Merci beaucoup pour ce très chouette reportage que j'ai dévoré des yeux. Il y a un moment que je recherche ces correspondances entre Beth Chatto et Christopher Lloyd.
Je rêve de voir tous ces jardins hélas y arriverais-je un jour !Je vais également prendre le temps de dévore votre blog que je découvre grâce à votre passage sur le mien dont je vous remercie aussi infiniment. Bon week-end à vous.

Dominique a dit…

Merci Marilyn, ...je vous réponds bien tardivement mais avec gratitude. Compliqué de jongler avec les (ultimes!) obligations professionnelles et l'assiduité d'écriture du blog.
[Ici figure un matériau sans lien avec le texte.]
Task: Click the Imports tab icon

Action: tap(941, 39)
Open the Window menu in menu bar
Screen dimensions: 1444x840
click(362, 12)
J'ai encore dans ma besace d'autres sujets sur les jardins anglais (pour des articles plus courts)- "trop longs" me dit-on -. Des jardins moins célèbres qui furent des découvertes lors de ce voyage riche d'enseignements. 2020 sera plus propice à la régularité et la fréquence des articles. Encore merci à vous. Bon week-end frisquet.